§ Data:
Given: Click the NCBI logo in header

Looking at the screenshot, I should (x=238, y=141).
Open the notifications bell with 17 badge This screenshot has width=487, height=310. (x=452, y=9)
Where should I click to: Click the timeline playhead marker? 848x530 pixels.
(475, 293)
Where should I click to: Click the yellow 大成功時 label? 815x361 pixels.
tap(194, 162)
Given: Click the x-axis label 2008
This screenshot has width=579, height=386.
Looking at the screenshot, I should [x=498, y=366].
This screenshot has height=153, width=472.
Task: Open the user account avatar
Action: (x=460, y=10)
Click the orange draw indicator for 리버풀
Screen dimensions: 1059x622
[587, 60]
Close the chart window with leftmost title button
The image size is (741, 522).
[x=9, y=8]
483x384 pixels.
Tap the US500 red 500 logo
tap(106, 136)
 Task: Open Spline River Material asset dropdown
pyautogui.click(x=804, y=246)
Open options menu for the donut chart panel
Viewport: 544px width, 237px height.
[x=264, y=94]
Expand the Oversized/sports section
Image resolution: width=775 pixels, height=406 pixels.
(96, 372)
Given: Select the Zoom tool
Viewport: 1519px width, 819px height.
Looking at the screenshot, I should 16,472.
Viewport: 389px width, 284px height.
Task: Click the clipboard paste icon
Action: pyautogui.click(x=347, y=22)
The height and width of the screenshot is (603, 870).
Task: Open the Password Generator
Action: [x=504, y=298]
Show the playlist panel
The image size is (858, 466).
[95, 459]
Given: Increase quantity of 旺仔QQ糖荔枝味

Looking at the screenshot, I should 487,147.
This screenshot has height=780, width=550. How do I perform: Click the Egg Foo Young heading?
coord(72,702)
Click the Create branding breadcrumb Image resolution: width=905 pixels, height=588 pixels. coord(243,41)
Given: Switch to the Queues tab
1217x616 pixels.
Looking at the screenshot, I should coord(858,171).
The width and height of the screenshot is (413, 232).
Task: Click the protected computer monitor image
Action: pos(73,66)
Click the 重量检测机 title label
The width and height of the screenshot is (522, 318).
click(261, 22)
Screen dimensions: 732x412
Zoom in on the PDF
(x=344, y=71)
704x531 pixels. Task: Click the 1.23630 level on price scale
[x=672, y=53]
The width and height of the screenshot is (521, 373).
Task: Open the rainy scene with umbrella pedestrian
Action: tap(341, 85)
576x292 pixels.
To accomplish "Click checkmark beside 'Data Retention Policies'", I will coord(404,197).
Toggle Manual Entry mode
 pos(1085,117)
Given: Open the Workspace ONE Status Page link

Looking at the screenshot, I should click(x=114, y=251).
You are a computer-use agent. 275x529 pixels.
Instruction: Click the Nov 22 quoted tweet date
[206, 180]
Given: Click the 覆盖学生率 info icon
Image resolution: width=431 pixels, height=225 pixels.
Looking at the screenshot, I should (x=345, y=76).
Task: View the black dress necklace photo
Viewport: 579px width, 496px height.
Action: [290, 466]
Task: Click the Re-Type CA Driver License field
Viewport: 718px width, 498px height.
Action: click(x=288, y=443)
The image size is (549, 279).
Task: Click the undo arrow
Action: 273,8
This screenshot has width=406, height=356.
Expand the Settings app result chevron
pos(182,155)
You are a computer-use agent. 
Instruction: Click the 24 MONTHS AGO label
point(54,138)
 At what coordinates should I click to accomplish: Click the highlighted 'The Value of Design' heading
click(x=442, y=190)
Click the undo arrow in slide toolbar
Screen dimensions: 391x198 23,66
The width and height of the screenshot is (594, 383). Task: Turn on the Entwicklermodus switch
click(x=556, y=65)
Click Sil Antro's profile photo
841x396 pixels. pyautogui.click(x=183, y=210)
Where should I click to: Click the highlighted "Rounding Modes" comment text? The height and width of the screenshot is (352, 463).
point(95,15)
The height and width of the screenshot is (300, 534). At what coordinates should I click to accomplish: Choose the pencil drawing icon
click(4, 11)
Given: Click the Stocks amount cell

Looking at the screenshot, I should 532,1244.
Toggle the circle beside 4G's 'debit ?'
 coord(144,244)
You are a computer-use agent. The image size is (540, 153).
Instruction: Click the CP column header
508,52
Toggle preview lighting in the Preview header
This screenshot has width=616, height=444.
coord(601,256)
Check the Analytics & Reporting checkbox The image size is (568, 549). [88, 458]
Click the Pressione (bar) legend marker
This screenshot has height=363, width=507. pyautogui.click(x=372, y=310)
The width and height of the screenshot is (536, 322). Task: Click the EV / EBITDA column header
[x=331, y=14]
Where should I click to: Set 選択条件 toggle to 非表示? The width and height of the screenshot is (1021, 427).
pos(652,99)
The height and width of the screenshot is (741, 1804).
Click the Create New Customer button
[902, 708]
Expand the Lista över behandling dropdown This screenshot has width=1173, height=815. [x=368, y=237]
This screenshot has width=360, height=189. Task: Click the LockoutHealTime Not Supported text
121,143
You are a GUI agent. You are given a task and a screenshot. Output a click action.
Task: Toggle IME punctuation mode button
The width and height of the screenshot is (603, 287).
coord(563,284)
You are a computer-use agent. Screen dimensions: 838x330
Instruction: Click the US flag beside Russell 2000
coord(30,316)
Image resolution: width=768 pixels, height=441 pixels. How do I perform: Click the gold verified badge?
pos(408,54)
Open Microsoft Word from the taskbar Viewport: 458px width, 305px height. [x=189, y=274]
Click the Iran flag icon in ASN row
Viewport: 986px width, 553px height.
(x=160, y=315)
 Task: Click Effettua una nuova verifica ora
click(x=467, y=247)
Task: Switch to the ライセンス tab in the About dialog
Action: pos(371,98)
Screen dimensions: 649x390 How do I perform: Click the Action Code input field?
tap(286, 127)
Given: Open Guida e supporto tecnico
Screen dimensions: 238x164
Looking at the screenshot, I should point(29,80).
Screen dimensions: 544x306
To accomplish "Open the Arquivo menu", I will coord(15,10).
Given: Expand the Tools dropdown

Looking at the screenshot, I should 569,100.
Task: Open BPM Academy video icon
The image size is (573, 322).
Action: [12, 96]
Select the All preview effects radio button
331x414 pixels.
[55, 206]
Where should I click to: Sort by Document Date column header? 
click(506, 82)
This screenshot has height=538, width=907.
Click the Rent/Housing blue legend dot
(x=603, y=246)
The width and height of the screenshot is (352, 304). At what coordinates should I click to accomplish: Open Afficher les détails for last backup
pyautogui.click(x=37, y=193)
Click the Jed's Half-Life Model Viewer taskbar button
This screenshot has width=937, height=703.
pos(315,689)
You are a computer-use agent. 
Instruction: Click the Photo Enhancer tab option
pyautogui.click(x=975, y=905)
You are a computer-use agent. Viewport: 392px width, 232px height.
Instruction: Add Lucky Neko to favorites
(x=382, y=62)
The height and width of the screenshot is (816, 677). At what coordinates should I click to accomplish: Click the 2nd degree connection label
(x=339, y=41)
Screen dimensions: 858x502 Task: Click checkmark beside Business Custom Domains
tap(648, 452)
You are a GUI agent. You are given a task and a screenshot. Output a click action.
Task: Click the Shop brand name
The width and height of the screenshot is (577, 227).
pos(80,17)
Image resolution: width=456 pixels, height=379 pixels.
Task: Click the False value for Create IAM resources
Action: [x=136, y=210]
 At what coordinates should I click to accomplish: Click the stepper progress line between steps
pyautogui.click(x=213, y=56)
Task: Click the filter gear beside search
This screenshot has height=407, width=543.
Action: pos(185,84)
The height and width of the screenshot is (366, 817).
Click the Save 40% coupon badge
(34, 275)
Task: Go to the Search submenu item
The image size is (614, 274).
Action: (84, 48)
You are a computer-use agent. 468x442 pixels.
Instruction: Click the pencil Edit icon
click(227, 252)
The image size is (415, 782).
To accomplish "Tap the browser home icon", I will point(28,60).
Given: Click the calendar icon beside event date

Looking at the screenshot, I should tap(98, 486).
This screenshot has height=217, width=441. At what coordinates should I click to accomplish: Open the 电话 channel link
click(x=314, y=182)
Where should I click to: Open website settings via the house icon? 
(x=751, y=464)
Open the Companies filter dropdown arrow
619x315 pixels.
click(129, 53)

§ Your objective: How many lines of the material above contain the word "agent"? Give only the number.

§ Exercise output: 9